うちこのヨガ日記

ヨガの練習や読書、旅、生活、心のなかのこと。

天職って? svadharma と svakarma

以前「svadharmaのみつけかた(実例ベース)」という、生ブログから派生したエピソードを書きましたが、今日はもう少し本来の語の意味に沿って書きます。
わたしが気まぐれに開催しているバガヴァッド・ギーターの勉強会は、参加者がセレクトした節について一緒に話すスタイル。そこでピックアップされるものの半数近くが「職務」「役割」に関するものです。わたしも仕事の悩みにぶち当たったときに何が手元にあると救われるかといったら、やっぱりギーターです。コーランもダンマパダも捨てがたいですが、やはり仕事の悩みとなれば、ギーターです。これはもう、ダントツです。それは、読めばわかります。


ただ、書物としては大前提が違う。これは読書会の冒頭の講義でもやるのですが、わたしたちはいまこのような社会の中で生きています。

  • カーストがないので、職業範囲に生まれながらの縛りがない
  • 仕事自体、自分から選んで決めに行く、自分トリガーであることが多い。家を継ぐにしても、無条件でというケースが減ってきている
  • 働き方まで自分から選んで決めに行くバリエーションとして、定義や名前が増えている(正社員・業務委託・派遣・バイト・長期・単発・奉仕?!)

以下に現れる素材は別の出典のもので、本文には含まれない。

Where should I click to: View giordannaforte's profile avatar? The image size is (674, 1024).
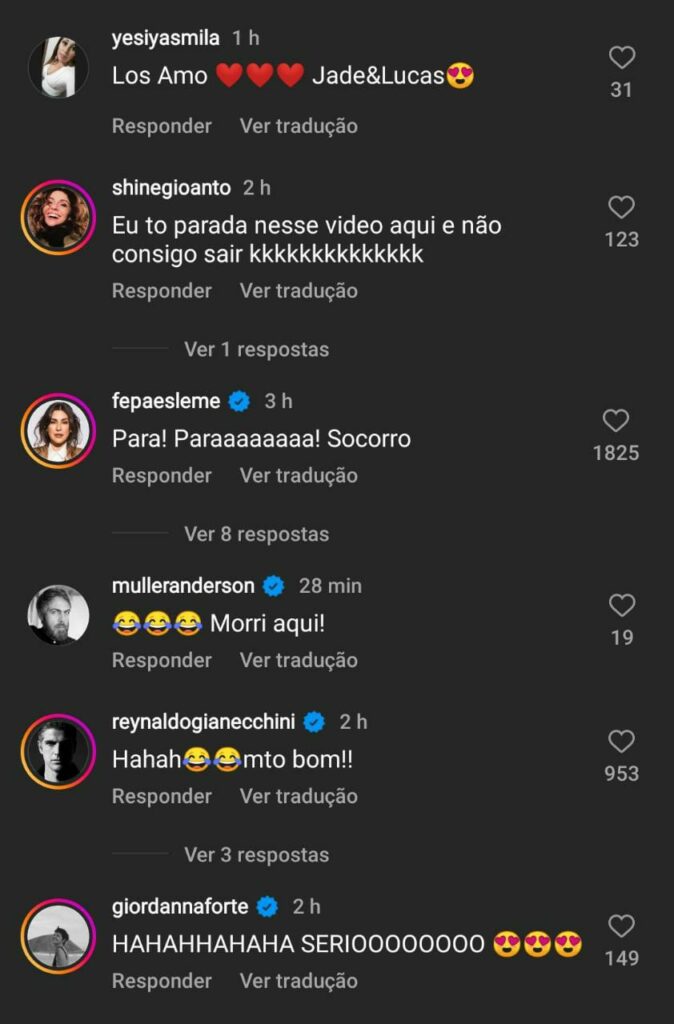tap(58, 936)
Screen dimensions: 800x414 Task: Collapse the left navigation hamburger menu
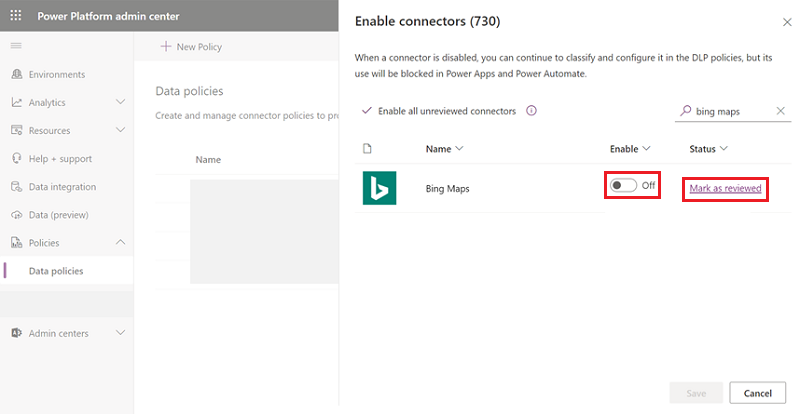pos(15,46)
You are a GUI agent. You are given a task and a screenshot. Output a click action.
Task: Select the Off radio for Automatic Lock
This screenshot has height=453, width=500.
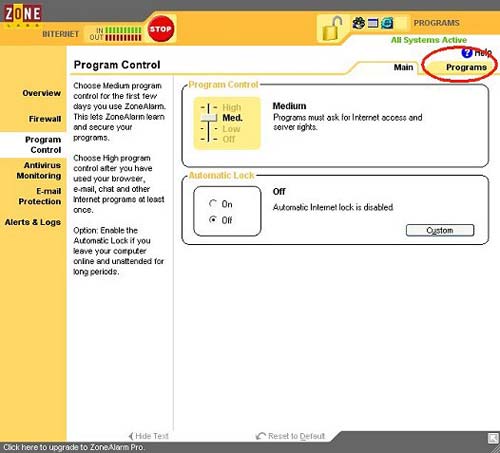pos(213,220)
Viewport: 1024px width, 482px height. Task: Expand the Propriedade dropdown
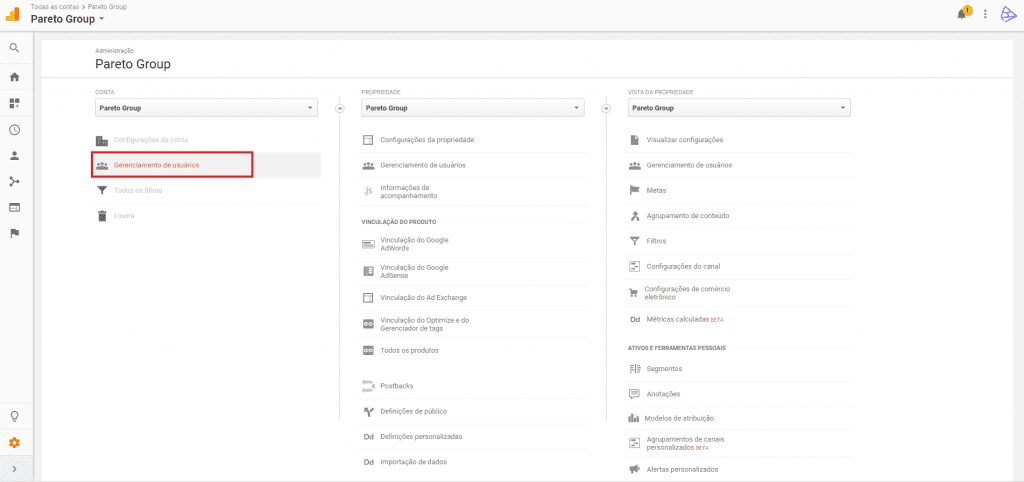[472, 108]

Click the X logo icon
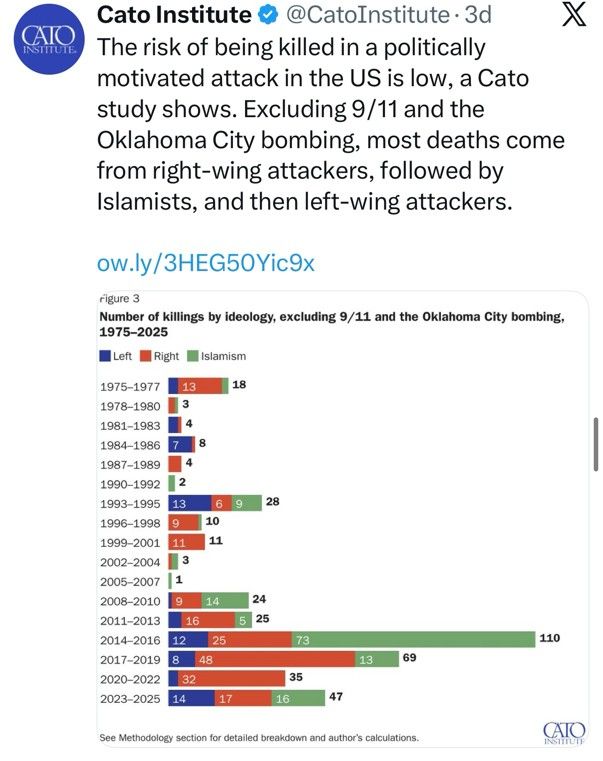574,15
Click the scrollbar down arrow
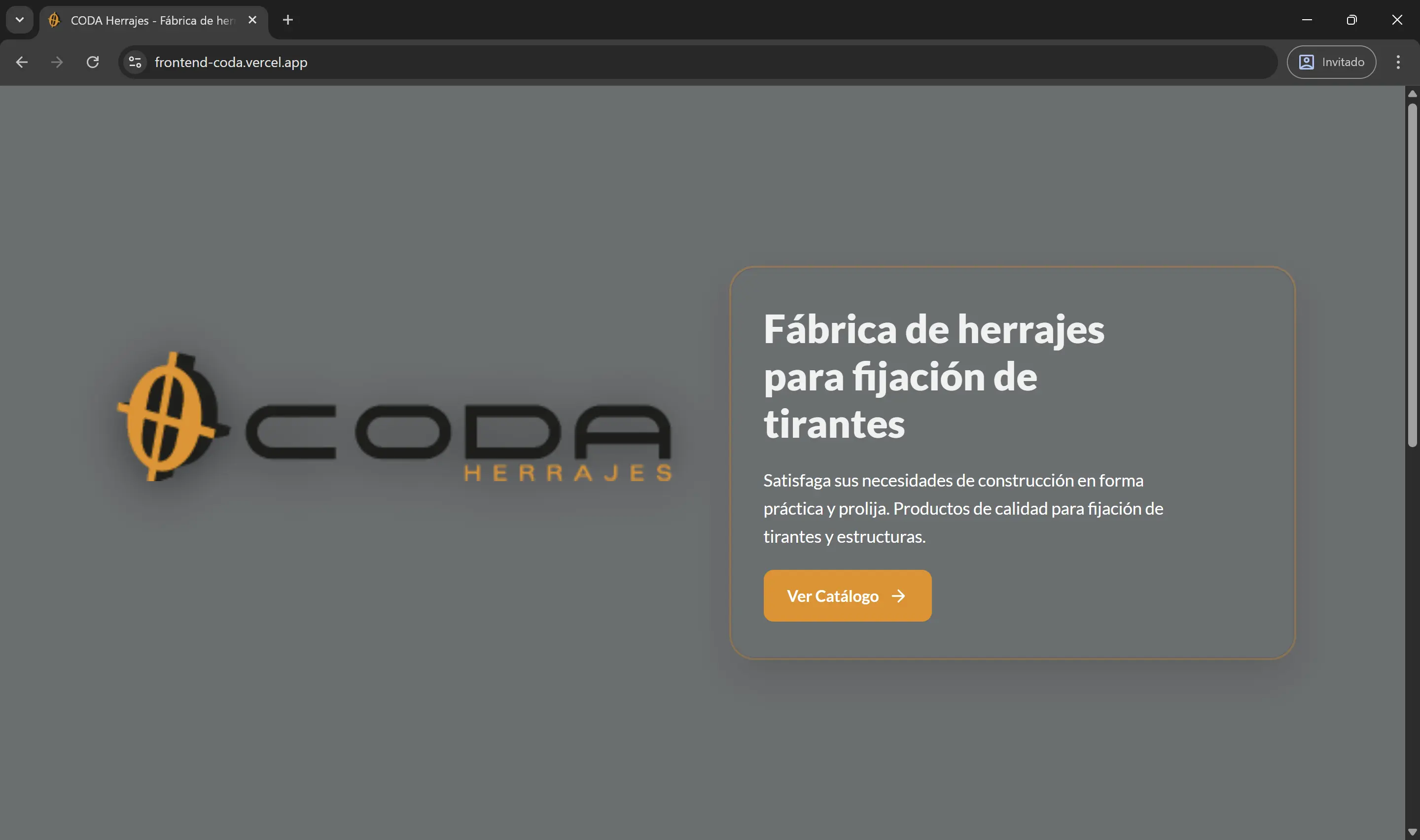Screen dimensions: 1420x840 click(1413, 831)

インドの聖典の時代は職業が世襲制で決まっていて、ギーター自体、背景の物語が「武士カーストなんだから戦争に参加しろ」という設定なんですね(要約しすぎですが)。ただあくまでこれは設定で、読みながら意識を重ねる対象はそこで語られる「教え」です。形式もポエムです。その詩に乗せてクリシュナが発する言葉に、わたしたちのいろいろな本音が触発され、発動します。
その流れで、「職務」「役割」を想起する人がとても多い。日々感じている迷いの種の話になる。



 みんな、天職が知りたいのよね



これは毎回、しみじみ感じます。「svadharmaが知りたい」という渇望にも近い気持ち、わたしもよーーーくわかります。
そもそも女性がこの書物を読んで「天職が知りたい」と思う時代というのが、ギーターのメッセージの作られた時代とは背景がかけ離れている。女性は妻になり母になれ(もしくは誰かに仕えろ)という世界とは違う。
ギーターの時代にあえて視点を移した文法で語ると、わたしたちは、武士を鼓舞する教えに共感する社会に生き、しかも仕事を自分で決めていかなければならない。どこまでも主体性を求められる環境にいる。そりゃぁ、神のうたう戦争バイブルが刺さるわけだ。



でね。
svadharmaってのは、「自ら(家柄・生まれながら)に定められた義務」なので、今の日本人で該当する人はあまり多くないんです。歌舞伎役者などは svadharma そのものという感じですが、それはレアケースで、定められてない人がほとんど。なので、ここはギーターに自分をそのまま重ねようがない。
たぶんみんなが知りたいのは、どちらかというと、svakarma という「生まれながらに定められた生き方」のほうが、ニュアンスとしては近いのかなと思います。ただこの svakarma も、行為を定める法のような書物では「定められた職務」という意味になります。


要点としては、語を分解すると


「sva(おのずからなる性質)+dharma(義務)」


 よりも


「sva(おのずからなる性質)+karma(行為)」



たぶん、みんなが渇望するように知りたがっているのは後者。



 自分の性質に従う生き方



ということでしょう。だから、レリゴーレリゴーって、歌いたくなるのでしょう。そんな流れで、先日は「夢」をヒントにしてそれを探っていく実例を書いたのでした。
でね、重要なのは、その先です。
よく耳にするこの言葉。



 天職



これ、わたしの感覚では呪いの言葉に近い。
面接の返答でこの単語を出す人がいたら「大丈夫か?」という感じだし、逆に採用する側が単語を使っていたら「やめといたほうがいいかもよ」と。わたしは、いまはそういう時代だと思うんです。そもそも「天職」って面接で入る世界ではない気もする。それは道場のドアととらえたほうがいいのではないかな。



天職だったかどうかは、肉体を離れる(死ぬ)直前に、自分で判断したければすればいい。人に言わなくても、自分のなかでそういう対話ができればいい。わたしは、ギーターの中で説かれているのは「"今この瞬間は、これが天職だと思ってる" という瞬間を重ねること」と捉えています。重ねて重ねて、うなぎのタレみたいになるんじゃないかな。
そして将来、あらやだアタシったら、「アナゴのタレ」になってたわ。って、最終的にそいういうことって、あると思うんです。
数十年後にうなぎがないかもしれないこの世の中で、そんなことを思う今日このごろです。